### The data
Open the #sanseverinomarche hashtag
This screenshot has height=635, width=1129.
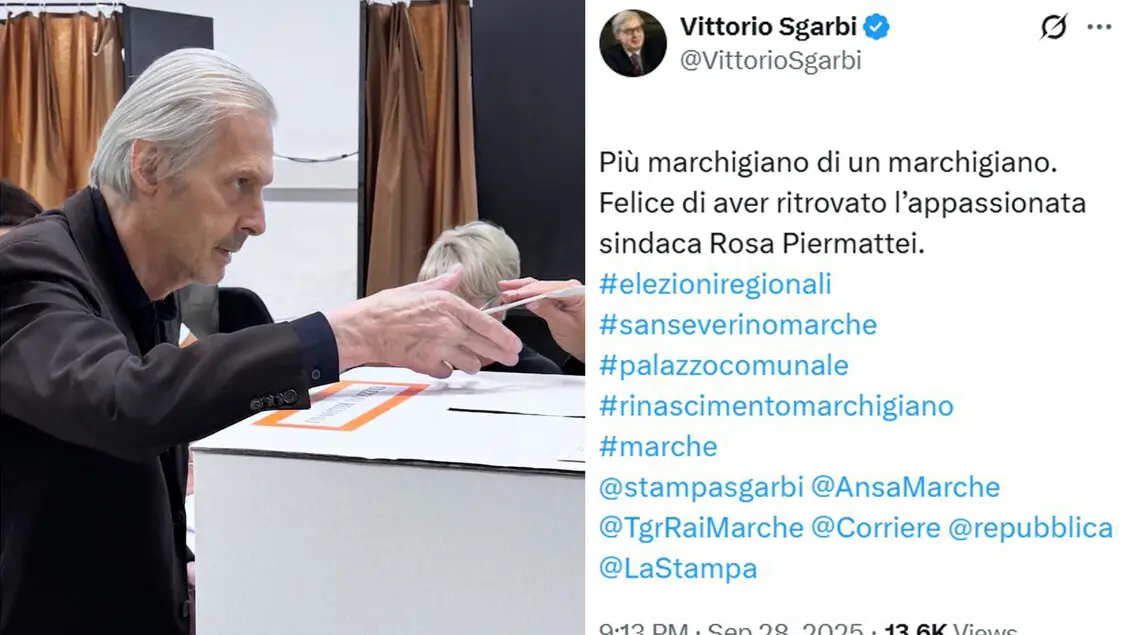[x=738, y=325]
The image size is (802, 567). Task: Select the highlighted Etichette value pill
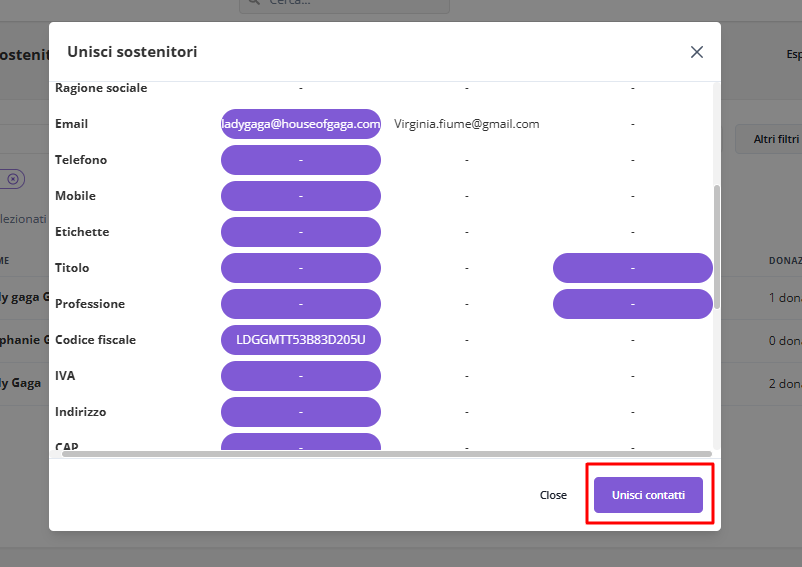click(301, 232)
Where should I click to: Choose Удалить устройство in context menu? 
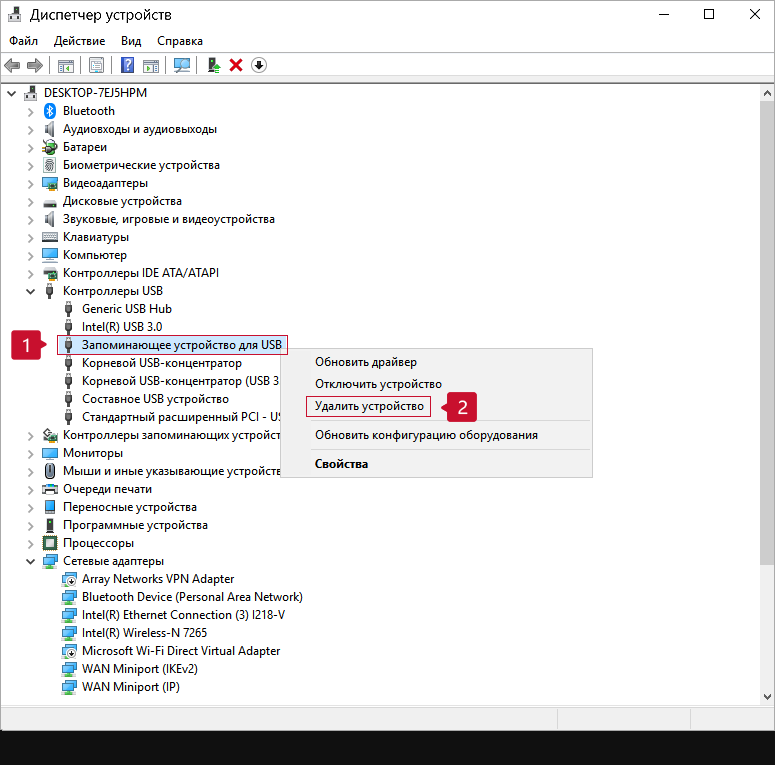point(368,407)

### What is required
Reproduce each line above precisely, with no pictures.

### Solution to this problem
Open the #sanseverinomarche hashtag
This screenshot has height=635, width=1129.
[x=738, y=325]
The image size is (802, 567). Task: Select the highlighted Etichette value pill
click(301, 232)
Where should I click to: Choose Удалить устройство in context menu? 
point(368,407)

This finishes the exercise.